V. ASSURANCE PUBLIQUE ET ASSURANCE PRIVÉE DANS LE DOMAINE DE L'ASSURANCE-MALADIE : QUELLES ÉVOLUTIONS POSSIBLES ?
Partant d'un constat, désormais général, de défaillance prévisible du système publique d'assurance contre le risque maladie (5.1), plusieurs scénarios d'évolution possible sont envisageables dans les rapports de l'assurance privée et de l'assurance publique allant d'une coopération organisée entre la Sécurité sociale et l'assurance, telle que celle proposée par le groupe AXA avec son projet de réseau médical d'assistance jusqu'au projet radical de mise en concurrence des caisses d'assurance-maladie avec les compagnies d'assurance et les mutuelles par l'assurance au premier franc du risque maladie, en passant par le modèle espagnol d'addition des systèmes d'assurance publique et privée entraînant la double cotisation pour la majorité des assurés (5.4). On examinera auparavant le rôle actuel de l'assurance privée dans l'architecture des systèmes d'assurance santé de plusieurs pays reflétant la diversité des situations nationales (5.2). L'expérience américaine, ses limites et ses évolutions récentes, est également instructive (5.3).

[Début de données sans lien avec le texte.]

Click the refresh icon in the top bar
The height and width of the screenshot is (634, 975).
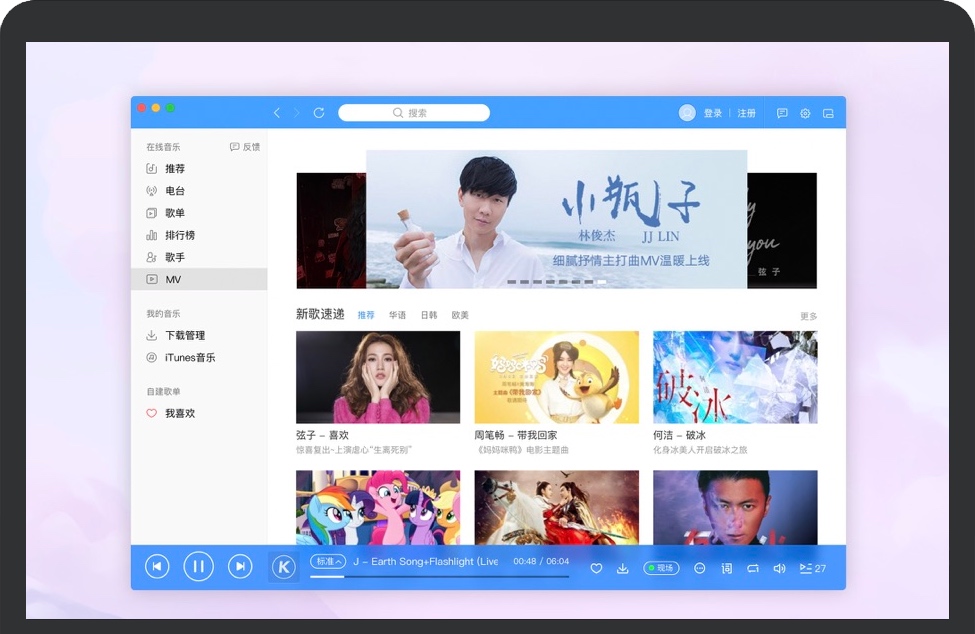(319, 113)
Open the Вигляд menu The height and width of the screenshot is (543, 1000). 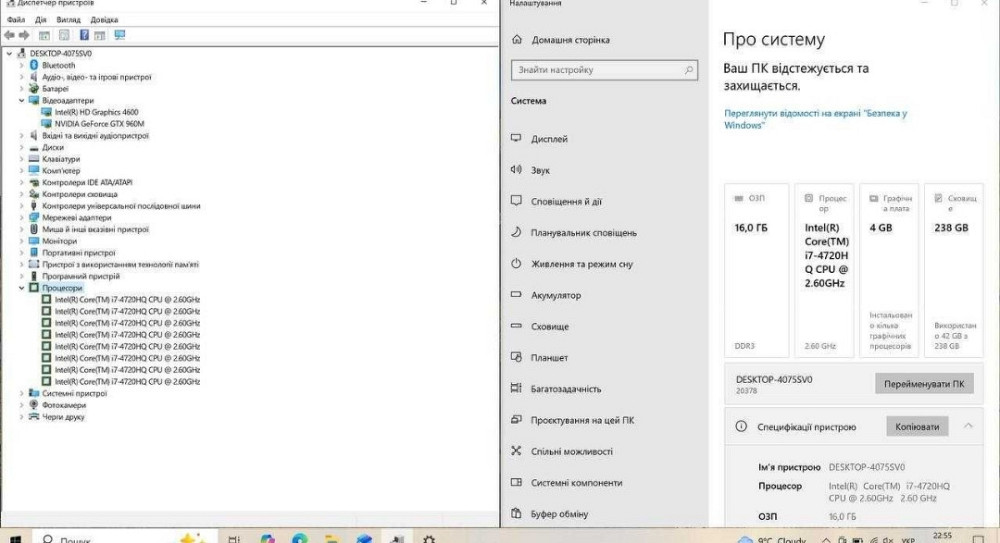(69, 19)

A. " UN BILAN QUI OBLIGE À UNE REFONTE DU SYSTÈME "150( * )
Tel est
le titre de la première partie de l'article de
l'Encyclopédie de l'assurance sur l'assurance-maladie de
Gilles Johanet, ancien directeur de la CNAM.
Au-delà, en effet de " réussites incontestables " :
- élargissement au plus grand nombre de l'accès aux soins,
- progression de la consommation de soins,
- allongement de l'espérance de vie,
- très bon niveau de d'offre de soins en quantité et en
qualité (non indépendant d'une assurance-maladie obligatoire),
lesquelles sont cependant " tout à fait comparables dans leur
ampleur à celles obtenues par les autres pays
développés ", il existe, selon Johanet, des
" échecs patents ", qui doivent également être
soulignés :
- coût élevé de la santé en France (avec
10 % du PIB consacré aux dépenses courantes de santé,
la France se situe au troisième rang mondial après les
Etats-Unis et l'Allemagne)
151(
*
)
, dont l'évolution
réelle entre 1981 et 1995 s'élève à 4,8 % par
an, alors que la moyenne de l'Union européenne est proche de 2,5 %),
- " absence quasi-totale de transparence " sur la qualité
des soins rendant le principe d'égalité d'accès aux soins
très largement théorique,
- inégalité croissante de la consommation de soins entre
catégories socio-profesionnelles,
- inégalité croissante dans la tendance de baisse de la
natalité (" entre 1981 et 1983 et entre 1989 et 1991, la baisse de
la mortalité des adultes âgés de 25 à 64 ans a
été dix fois plus rapide chez les cadres supérieurs
et professions libérales que chez les ouvriers et
employés ", p. 589).
En bref, en dépit d'un satisfecit national " glorifiant " sur
le meilleur système de Sécurité sociale, le rapport
qualité-prix du système français de santé et de
financement des dépenses de santé est
" régulièrement décroissant ".
Le système de Sécurité sociale reste donc à
réformer, en dépit et au-delà des nombreuses tentatives
rhétoriques pour le faire. En effet, toujours selon Johanet,
" durant cinquante ans, l'Etat s'est avéré incapable de
définir et mettre en oeuvre une régulation administrée qui
soit efficace ". Et si " la spécification essentielle du plan
de réforme amorcé le 15 novembre 1995 par
Alain Juppé, Premier ministre, est de reconnaître que le
vieux système, instauré en 1945, était mort ", le
plan Juppé, qui " a fait (ainsi) le vide " n'a pas
réussi " pour autant à le remplacer par un nouvel ensemble
cohérent (idem, pp. 592-595). Le cercle de l'irresponsabilité
décrit depuis longtemps de manière humoristique par
Béatrice Majnoni d'Intignano
152(
*
)
, comme " nous consommons, ils
prescrivent, elle paye " n'est toujours pas rompu.
Il est donc impératif, selon Johanet, de :
- " définir une logique de régulation,
- créer des mécanismes de responsabilisation ",
- et de reconfigurer l'ensemble par " l'établissement
inévitable de la concurrence et de la sélection ".